Con demasiada frecuencia nuestra políticos dan la espalda a la ciudadanía, no contentos con eso, nos ingnoran y nos toman por tontos. Se creen que somos niños que no entendemos sus elaborados discursos. Los políticos están de pasada, vienen y van, algunos duran más de lo que se merecen, pero los que siempre están somos los ciudadanos, somos la economía real.

El pueblo llano que no necesita subirse a púlpitos elevados para hacerse ver tiene en la dignidad su mejor arma. Sabe moverse y no dejar de pensar para revitalizar su estado de ánimo, se sacrifica, se esfuerza e intenta formarse, para su bien personal y para un futuro profesional… que nunca llega, al menos en España.

El menosprecio de algunos polítcos roza la indecencia, desprecian al que les da de comer, a la mano que les vota, hasta que un día los ciudadanos digamos “basta”. Cuando llegue ese momento, la sociedad que está al pie de la calle demostrará lo madura que es, sabrá calcular sin necesidad de que le den datos macroeconómicos a qué distancia están unos de otros. Porque cada pueblo, ciudad o comunidad lo hacen sus habitantes, le dan la vida de alegría y saber estar que no les proporciona una casta política que sólo rima el “yo mí me conmigo”.

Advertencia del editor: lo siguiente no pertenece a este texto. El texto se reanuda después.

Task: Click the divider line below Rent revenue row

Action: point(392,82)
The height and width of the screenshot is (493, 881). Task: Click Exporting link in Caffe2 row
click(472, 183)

Nosotros no necesitamos de olimpiadas innecesarias para saber de qué estamos hechos, ellos sí necesitan reafirmarse cada día para impostarnos una imagen que no sólo no es real sino que da vergüenza. Por eso la alegría está en nosotros, porque a pesar de las calamidades que pasamos, siempre hay una sonrisa, un buen gesto, un buen rato con los amigos. Siempre sacamos un hueco pequeño por donde mirar y abstraernos de la infame situación.